Saved data entries
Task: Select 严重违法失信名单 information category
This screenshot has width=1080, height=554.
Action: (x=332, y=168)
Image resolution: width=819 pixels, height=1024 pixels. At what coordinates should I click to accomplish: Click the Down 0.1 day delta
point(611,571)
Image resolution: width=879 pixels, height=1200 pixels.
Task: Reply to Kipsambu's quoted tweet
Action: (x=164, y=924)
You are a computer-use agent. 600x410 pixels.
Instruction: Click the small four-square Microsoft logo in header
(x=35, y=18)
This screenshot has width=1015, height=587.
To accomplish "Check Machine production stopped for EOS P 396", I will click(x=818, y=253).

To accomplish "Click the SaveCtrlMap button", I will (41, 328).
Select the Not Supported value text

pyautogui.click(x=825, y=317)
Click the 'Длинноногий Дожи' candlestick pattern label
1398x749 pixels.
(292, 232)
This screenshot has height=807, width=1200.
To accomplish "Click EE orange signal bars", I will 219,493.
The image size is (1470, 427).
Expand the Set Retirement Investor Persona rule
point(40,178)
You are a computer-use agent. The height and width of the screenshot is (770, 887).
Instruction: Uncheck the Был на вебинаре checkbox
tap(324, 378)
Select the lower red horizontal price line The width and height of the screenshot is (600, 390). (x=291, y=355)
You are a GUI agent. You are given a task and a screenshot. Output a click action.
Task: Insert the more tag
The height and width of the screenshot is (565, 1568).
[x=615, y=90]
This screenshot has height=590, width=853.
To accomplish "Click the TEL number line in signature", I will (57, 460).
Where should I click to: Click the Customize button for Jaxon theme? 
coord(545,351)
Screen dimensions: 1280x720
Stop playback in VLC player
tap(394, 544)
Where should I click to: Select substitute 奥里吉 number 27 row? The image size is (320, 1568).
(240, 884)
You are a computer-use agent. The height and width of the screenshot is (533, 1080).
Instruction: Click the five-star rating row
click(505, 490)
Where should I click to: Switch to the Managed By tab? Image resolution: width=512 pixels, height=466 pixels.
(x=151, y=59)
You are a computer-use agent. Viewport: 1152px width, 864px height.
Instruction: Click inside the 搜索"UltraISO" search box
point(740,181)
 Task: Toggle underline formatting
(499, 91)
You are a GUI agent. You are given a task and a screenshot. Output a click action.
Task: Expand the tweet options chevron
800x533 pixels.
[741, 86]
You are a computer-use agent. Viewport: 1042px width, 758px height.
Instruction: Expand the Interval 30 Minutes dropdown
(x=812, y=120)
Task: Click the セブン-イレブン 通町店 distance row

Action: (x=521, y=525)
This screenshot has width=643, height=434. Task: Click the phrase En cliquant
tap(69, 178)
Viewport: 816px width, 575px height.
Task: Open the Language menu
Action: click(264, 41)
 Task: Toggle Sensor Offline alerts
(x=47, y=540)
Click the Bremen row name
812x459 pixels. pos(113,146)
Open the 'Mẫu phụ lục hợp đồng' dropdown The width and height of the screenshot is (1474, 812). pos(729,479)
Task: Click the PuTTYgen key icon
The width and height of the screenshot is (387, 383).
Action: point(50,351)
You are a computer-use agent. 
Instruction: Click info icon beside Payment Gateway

What the task requires →
Extract each entry in full, exactly as given.

Exercise response →
Task: Select 严重违法失信名单 information category
This screenshot has width=1080, height=554.
Action: (x=332, y=168)
Image resolution: width=819 pixels, height=1024 pixels. At what coordinates should I click to accomplish: Click the Down 0.1 day delta
point(611,571)
Image resolution: width=879 pixels, height=1200 pixels.
Task: Reply to Kipsambu's quoted tweet
Action: (x=164, y=924)
You are a computer-use agent. 600x410 pixels.
Instruction: Click the small four-square Microsoft logo in header
(x=35, y=18)
This screenshot has width=1015, height=587.
To accomplish "Check Machine production stopped for EOS P 396", I will click(x=818, y=253).

To accomplish "Click the SaveCtrlMap button", I will (41, 328).
Select the Not Supported value text

pyautogui.click(x=825, y=317)
Click the 'Длинноногий Дожи' candlestick pattern label
1398x749 pixels.
(292, 232)
This screenshot has height=807, width=1200.
To accomplish "Click EE orange signal bars", I will 219,493.
The image size is (1470, 427).
Expand the Set Retirement Investor Persona rule
point(40,178)
You are a computer-use agent. The height and width of the screenshot is (770, 887).
Instruction: Uncheck the Был на вебинаре checkbox
tap(324, 378)
Select the lower red horizontal price line The width and height of the screenshot is (600, 390). (x=291, y=355)
You are a GUI agent. You are given a task and a screenshot. Output a click action.
Task: Insert the more tag
The height and width of the screenshot is (565, 1568).
[x=615, y=90]
This screenshot has height=590, width=853.
To accomplish "Click the TEL number line in signature", I will (57, 460).
Where should I click to: Click the Customize button for Jaxon theme? 
coord(545,351)
Screen dimensions: 1280x720
Stop playback in VLC player
tap(394, 544)
Where should I click to: Select substitute 奥里吉 number 27 row? The image size is (320, 1568).
(240, 884)
You are a computer-use agent. The height and width of the screenshot is (533, 1080).
Instruction: Click the five-star rating row
click(505, 490)
Where should I click to: Switch to the Managed By tab? Image resolution: width=512 pixels, height=466 pixels.
(x=151, y=59)
You are a computer-use agent. Viewport: 1152px width, 864px height.
Instruction: Click inside the 搜索"UltraISO" search box
point(740,181)
 Task: Toggle underline formatting
(499, 91)
You are a GUI agent. You are given a task and a screenshot. Output a click action.
Task: Expand the tweet options chevron
800x533 pixels.
[741, 86]
You are a computer-use agent. Viewport: 1042px width, 758px height.
Instruction: Expand the Interval 30 Minutes dropdown
(x=812, y=120)
Task: Click the セブン-イレブン 通町店 distance row

Action: (x=521, y=525)
This screenshot has width=643, height=434. Task: Click the phrase En cliquant
tap(69, 178)
Viewport: 816px width, 575px height.
Task: Open the Language menu
Action: click(264, 41)
 Task: Toggle Sensor Offline alerts
(x=47, y=540)
Click the Bremen row name
812x459 pixels. pos(113,146)
Open the 'Mẫu phụ lục hợp đồng' dropdown The width and height of the screenshot is (1474, 812). pos(729,479)
Task: Click the PuTTYgen key icon
The width and height of the screenshot is (387, 383).
Action: point(50,351)
You are a computer-use agent. 
Instruction: Click info icon beside Payment Gateway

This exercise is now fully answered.